Monday, February 15, 2010

Capitalism and coercion

In my post What is communism? I draw an analogy between the privatization and socialization of political power (physically manifested as the direct use of violent coercion) and the privatization and socialization of capital (physically manifested as the additional value afforded by capital).

Commenter Chris objects, saying:
[Y]our analogy between power and capital doesn't hold true: people decided power should not be centralized because power is the control of sapient beings; capital is the control of things which work must be done to acquire.

The private control of capital is just a way to attempt ensure that people get the products of their labor in a form desirable to them. Likening private control of capital to private control of power, the ability to compel a thinking, feeling person to do something they don't want to do, is disingenuous mistaken.
Chris of course recognizes I'm drawing an analogy, that I'm not saying that capital and coercion are equivalent, but rather that they are substantively similar. However, he tries to undermine the analogy by establishing a substantive difference. Establishing a difference by itself does not undermine an analogy; to undermine an analogy, you must establish that the specific similarity that supports the analogy is in truth dissimilar.

Chris is not talking about capital in the same sense that I'm talking about.
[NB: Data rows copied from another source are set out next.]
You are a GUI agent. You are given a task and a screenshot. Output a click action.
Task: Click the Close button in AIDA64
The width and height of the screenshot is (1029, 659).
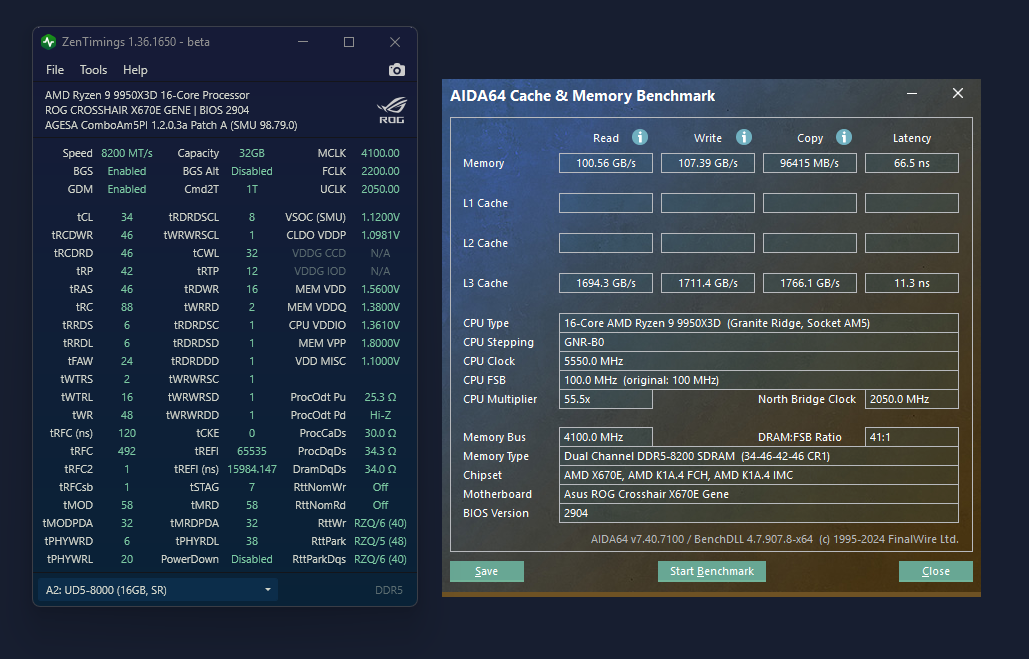pos(935,571)
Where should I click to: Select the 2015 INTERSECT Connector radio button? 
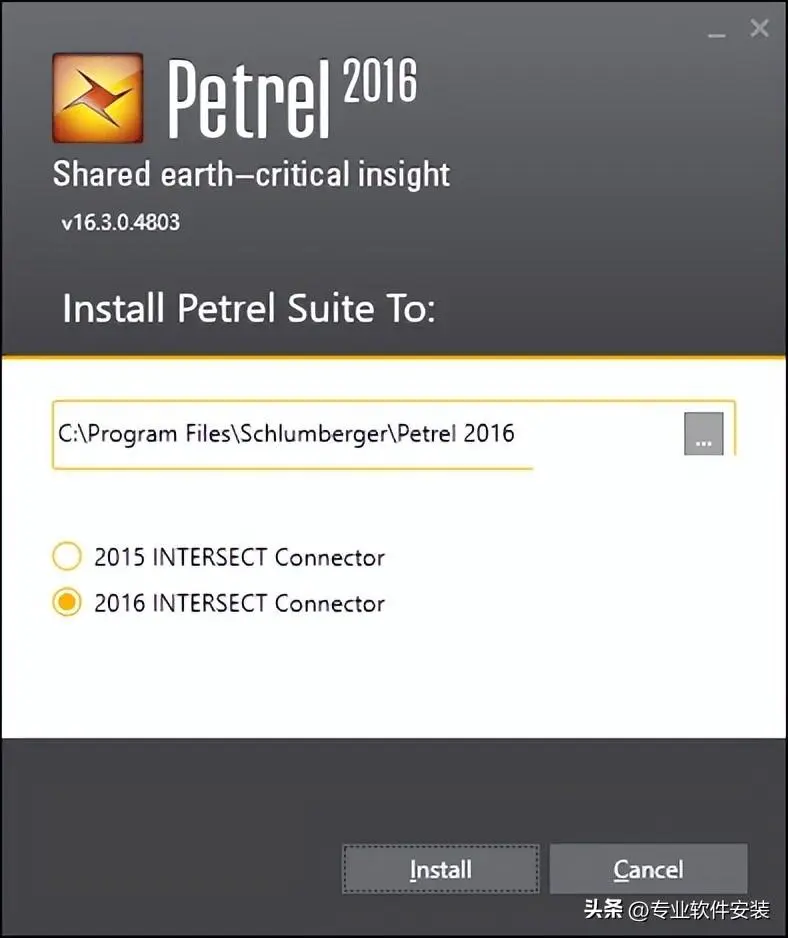66,556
I completely disagree that "[t]he private control of capital is just a way to attempt [to] ensure that people get the products of their labor in a form desirable to them." This ascribes not just an effect but an intention to capital, an intention that I cannot see as being either philosophically, presently or historically justified. It is at best an element of capitalist propaganda, "We doing all this for your own good [which you're too inept to do on your own.]"

Chris attempts to undermine the analogy by asserting (more-or-less correctly) that coercion is, well, coercive, but capital isn't coercion. But that's not the substance of my analogy, which rests not on the characteristics of what is being owned, but rather on the socially-constructed mode of ownership, and the pragmatic rather than intrinsic value of changing that mode. (I'm also trying to undermine the argument for the intrinsic value of private ownership; if the privatization of coercion is not intrinsically good, then privatization by itself cannot be intrinsically good.)

Most importantly, Chris's disanalogy fundamentally fails because under present circumstances, ownership of capital does in fact afford its owners substantive coercive power. There are simply too many people on the Earth to afford all them — or even a substantial fraction of them — the reasonable opportunity for even self-sufficient survival. For billions of people, the option is literally use capital to produce or die. As important, the imposition or threat to impose suffering is as or more coercive than the imposition or threat of death. And even when bare survival is possible to an objectively self-sufficient person, that survival comes at the cost of severe and constant suffering. They might not starve, but they will hunger. They may not freeze, but they will shiver. They might not sicken and die, but they will sicken.

The difference between "do what I tell you or I'll kill or hurt you" and "do what I tell you or I'll let you die or suffer" is a quibbling semantic distinction that a person with genuine empathy and fellow-feeling must dismiss as being, if not completely irrelevant or trivial, at least as of only secondary importance. Our empathy compels us not just to refrain from imposing suffering on others, but to actually alleviate others' suffering.

If you do not feel this sort of empathy, if you can look at the suffering of another and say with all honesty and without rationalization that you simply do not care, well, that's how you are. I can't do anything to change your feelings; even if I could, I wouldn't without your consent. But keep in mind that a lot of us human beings do care about the suffering of others, and we care enough to do what we can to alleviate it. If you stand in our way, we will not give your well-being much more consideration than you give to others.

1 comment:

  1. If you do not feel this sort of empathy, if you can look at the suffering of another and say with all honesty and without rationalization that you simply do not care, well, that's how you are.


    And unfortunately this type of person exists and thrives in capitalism. They are the psychopaths, strong, often charismatic, successful, and regrettably sexually attractive, meaning they breed and increase the frequency of their strongly genetically-linked trait. At least until their partner realizes they're living with Charles Manson-lite, but by then, it's too late.